CHP Genel Başkanı Kemal Kılıçdaroğlu, “Biz milli muhalefet istiyoruz” diyen Başbakan Ahmet Davutoğlu’na, “Savaş çıkınca kendi çocuklarını gönderecek misin cepheye? Ben sana o zaman milli diyeceğim. Kimse bizim milliyetçiliğimizi test edemez. Biz milliyetçiliğimizi Kıbrıs’ın Beşparmak Dağları’na yazan bir partiyiz” sözleriyle yanıt verdi. Kılıçdaroğlu, dün CHP’nin Meclis Grup konuşmasında özetle şunları söyledi:
Sayın Davutoğlu, ‘Biz milli bir hükümetiz, milli muhalefete de ihtiyaç duyuyoruz’ diyor. Lafa bak. Davutoğlu acaba millinin ne anlama geldiğini biliyor mu, endişem var. Milli demek, ülkesinin çıkarlarını savunmak demektir. Hangi millilikten bahsediyorsunuz? Sözde milli hükümete soruyorum. Durup dururken ‘kardeşim’ dediğin Esad’a niye saldırdın? Beraber tatil yapıyordunuz, bu hale geldiniz. Halkına yalan söyleyen bir siyasi parti milli olabilir mi? Terör örgütü şehirleri silah deposuna dönüştürürken, valilere talimat veren iktidar, milli lafını ağzına alabilir mi? Milliymiş. Türkiye’yi savaşa sokmak istiyorlar, bunlar da teşne. Savaş çıkınca kendi çocuklarını gönderecek misin cepheye? O zaman sana milli diyeceğim. Kimse milliyetçiliğimizi test edemez. Biz milliyetçiliğimizi Kıbrıs’ın Beşparmak Dağları’na yazan bir partiyiz.

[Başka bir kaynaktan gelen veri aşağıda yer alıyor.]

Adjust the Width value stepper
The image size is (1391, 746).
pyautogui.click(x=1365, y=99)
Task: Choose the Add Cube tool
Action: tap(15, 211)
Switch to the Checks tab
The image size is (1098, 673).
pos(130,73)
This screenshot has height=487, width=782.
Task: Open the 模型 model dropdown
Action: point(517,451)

‘Ortadoğu’ya girmeyin, bir bataklıktır’ dedik. TIR’larla silah gönderdiler. Ne kadar cihatçı unsur varsa hepsi Türkiye üzerinden Suriye’ye geçti. Kamplar kurdular. Pan-İslamizm hareketini, yani “Bütün İslam coğrafyasını biz yöneteceğiz” diye ortaya çıktılar. IŞİD 70 ilden militan toplamaya başladı ve tamamı bu hükümetin gözleri önünde gerçekleşti. Kadınlar, gencecik çocuklar öldürüldü, Vahhabilik aldı başına gitti. Her türlü çanak tuttular. Suriye’de kan aksın, yeter ki Esad gitsin dediler. Böyle bir milli politika yoktur, bu politikanın adı gayrımilli politikadır.Müslüman kanı akıtmak ne zamandan beri Türkiye Cumhuriyeti hükümetlerinin görevi oldu? Cumhuriyet’in hiçbir döneminde olmadı bu. Diyorlar ki; Suriye politikamız. İflas eden Suriye politikası…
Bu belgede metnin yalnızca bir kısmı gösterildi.